HIV/AIDS Becoming Young Person's Disease

LONDON - Young people are increasingly responsible for the spread of HIV (news - web sites)/AIDS (news - web sites) around the world because of poverty and a severe lack of information and prevention services, the United Nations (news - web sites) said Wednesday.

Every 14 seconds a person between 15 and 24 is infected with the virus. They now account for half all new cases of the disease, the U.N. Population Fund said in its annual State of the World's Population report.

"We will have a global catastrophe if we ignore young people and ignore their needs," said Thoraya Obaid, the agency's executive director, told a news conference in London.

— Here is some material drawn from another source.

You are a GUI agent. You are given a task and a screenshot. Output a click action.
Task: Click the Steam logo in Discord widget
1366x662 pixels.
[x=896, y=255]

The "Making 1 Billion Count" report cautions that there is now the biggest generation of adolescents in history — 1.2 billion of the world's 6.3 billion population are between 10 and 19 — and many are facing deadly diseases, unwanted pregnancy and poverty.

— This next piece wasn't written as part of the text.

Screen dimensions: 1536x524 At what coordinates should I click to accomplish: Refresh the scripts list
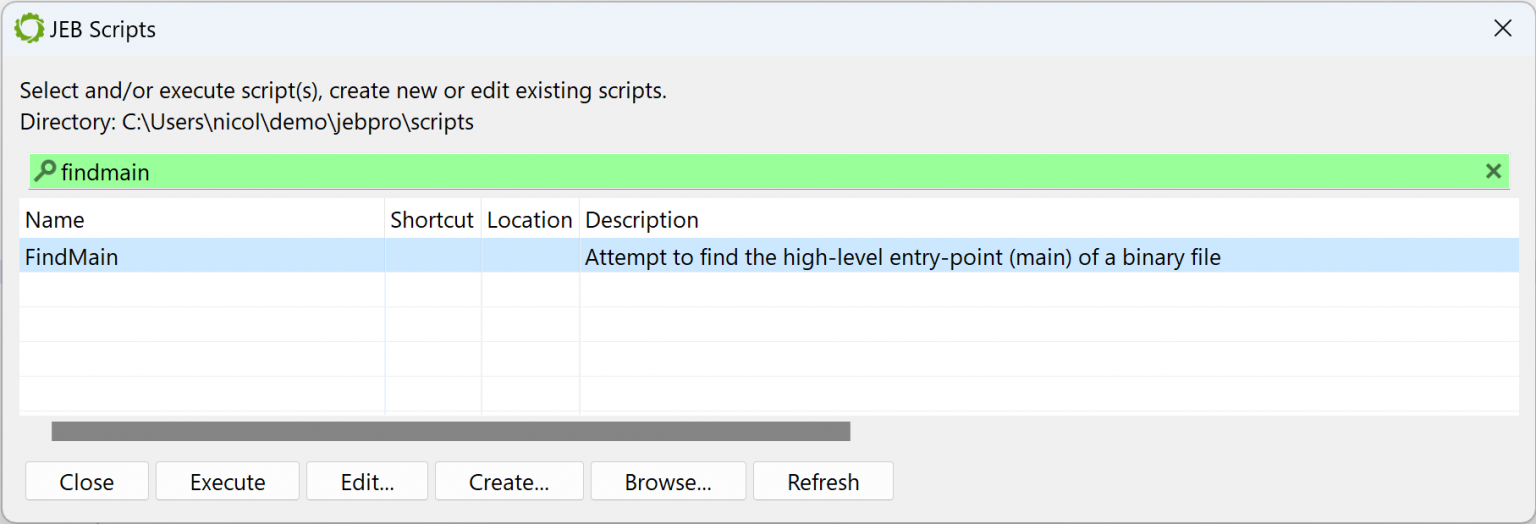click(823, 482)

HIV/AIDS has emerged as one of the greatest threats. Aside from the high infection rate, the epidemic also has orphaned 13 million children under age 15, the report said.

If those trends continue, the next generation of adults will face greater poverty and stunted economic progress, the report said.

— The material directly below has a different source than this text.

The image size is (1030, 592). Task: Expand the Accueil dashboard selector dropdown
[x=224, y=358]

The report estimates the economic benefit of a single averted HIV/AIDS infection is $34,600 for a poor country — and the social benefits are even greater.

It called for more investment in youth-friendly services, family planning and education programs to help young people with reproductive health issues.

"This is a huge opportunity. It is a one-time opportunity that will not occur again," said Alex Marshall, an author of the report.

Poverty is a factor in the spread of HIV, the report said, because some poor girls exchange sex for money for school fees or to help their families, placing them at risk of infection.

Discussing sexual behavior is taboo in many countries, so many young people do not know how to protect themselves. In Somalia, the report says, just 26 percent of adolescent girls have heard of AIDS and only 1 percent know how to protect themselves.

Obaid said she didn't believe educating youngsters about safe sex would make them more sexually active.

"I would like to stress that giving young people this information is safe, it doesn't lead to promiscuous behavior, as some people say," she said. "On the contrary, it empowers young people to take positive action in their lives and may save their lives as well."

Obaid said the U.N. agency's core message was "ABC" — abstaining from sexual activity, being faithful to one partner and the correct use of condoms.

In sub-Saharan Africa, which has the most cases of HIV/AIDS among youths, about 8.6 million have HIV/AIDS — two-thirds of them female. In South Asia, 1.1 millions youths are infected — 62 percent of them female.

The rate of new infections also is growing rapidly in countries like India and Russia, Marshall said.

The U.N. report also said poverty, early marriage, unwanted pregnancy and homelessness were major issues facing the world's adolescents. Half are poor and a quarter live in extreme poverty — less than a dollar a day.

Among the poorest and least-educated populations, early marriage of girls and expectations of early childbearing persist, contributing to high maternal mortality and reducing girls' chances for education.

Teenage mothers are twice as likely to die in childbirth as women in their 20s; girls under 16 are five times more likely to die than women in their 20s, and 14 million young mothers aged 15-19 give birth each year. About 5 million girls between 15 and 19 undergo unsafe abortion every year, the report said.